## begin Exercise input

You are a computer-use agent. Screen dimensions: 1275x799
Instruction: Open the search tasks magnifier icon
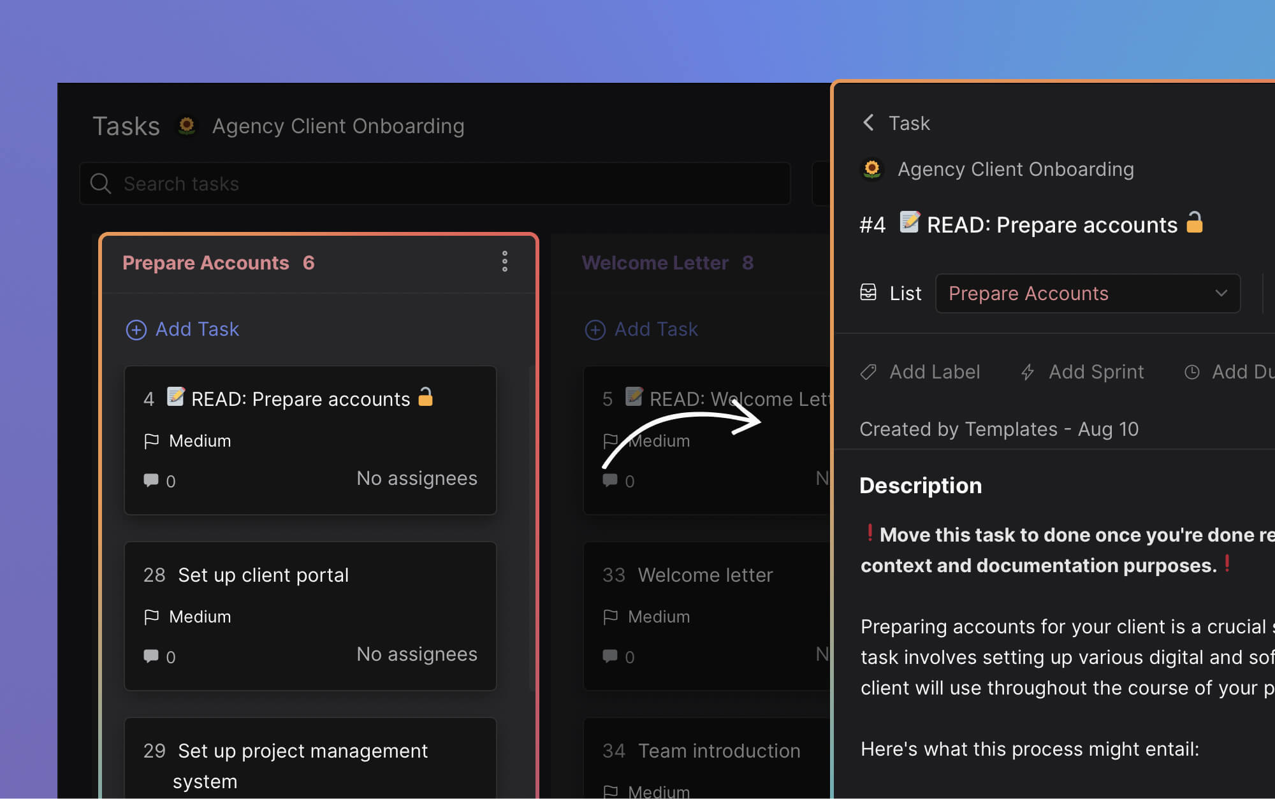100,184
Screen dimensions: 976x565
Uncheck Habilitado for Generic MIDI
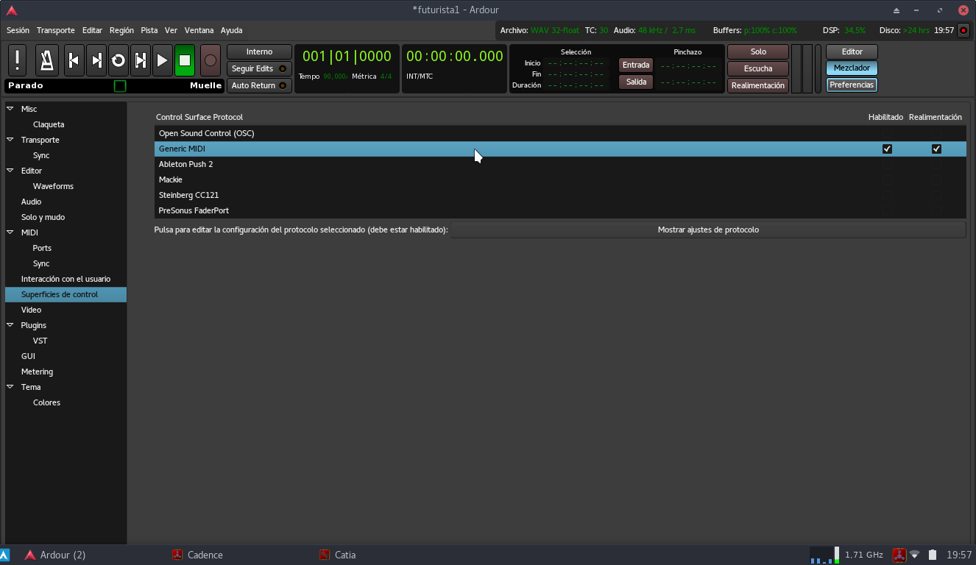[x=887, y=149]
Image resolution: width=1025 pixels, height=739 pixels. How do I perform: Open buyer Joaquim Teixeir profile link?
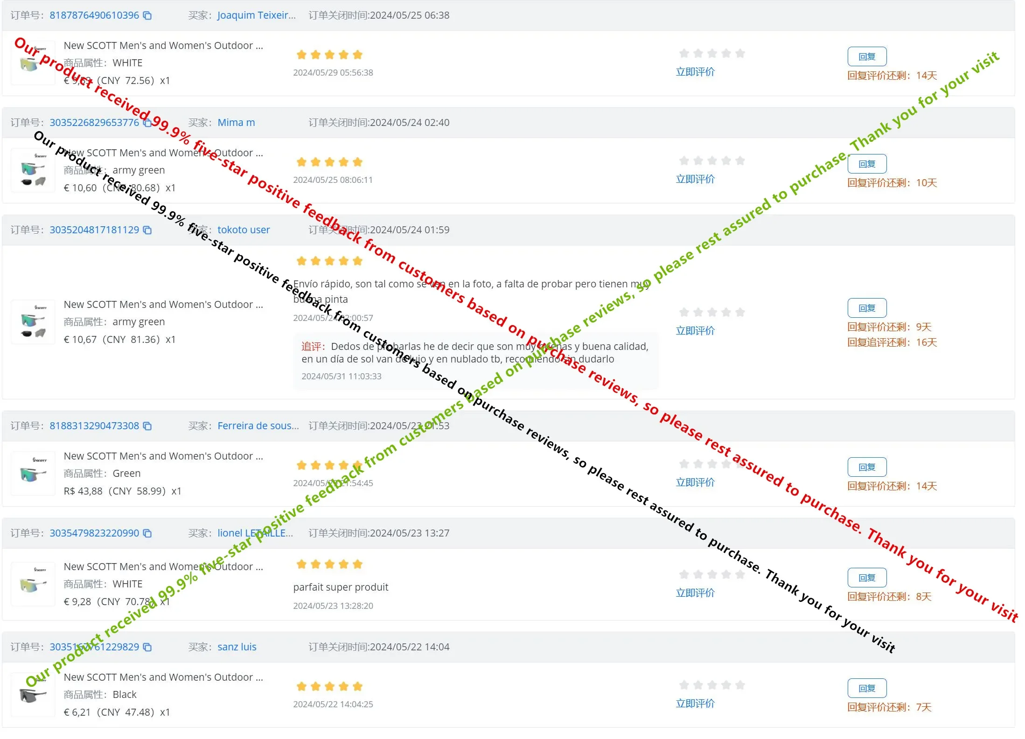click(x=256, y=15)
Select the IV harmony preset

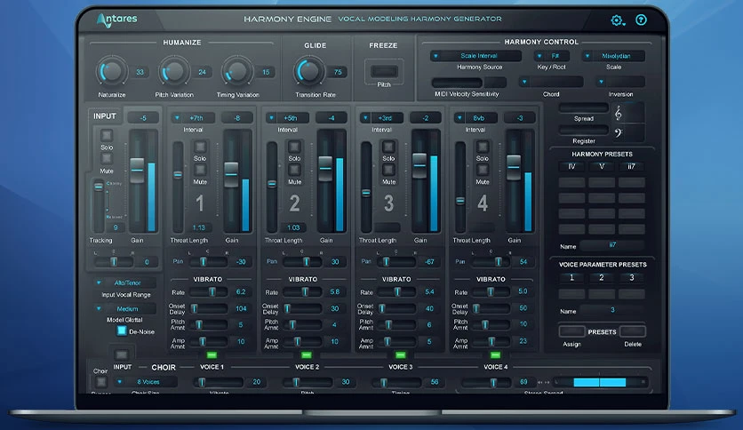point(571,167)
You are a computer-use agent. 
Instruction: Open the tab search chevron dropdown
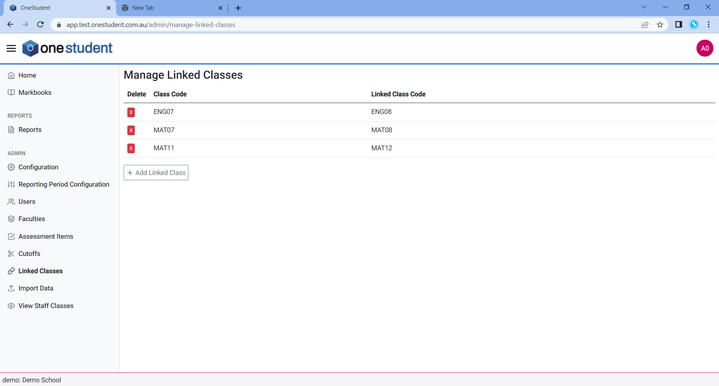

## end Exercise input

Update the listing above by changing every "Instruction" to "Command" and leaving everything else as it is. Leave the pictures out of your answer.

You are a computer-use agent. Screen dimensions: 1275x799
Command: Open the search tasks magnifier icon
100,184
Screen dimensions: 976x565
Uncheck Habilitado for Generic MIDI
[x=887, y=149]
Image resolution: width=1025 pixels, height=739 pixels. How do I perform: Open buyer Joaquim Teixeir profile link?
click(x=256, y=15)
Select the IV harmony preset

point(571,167)
You are a computer-use agent. 
Command: Open the tab search chevron dropdown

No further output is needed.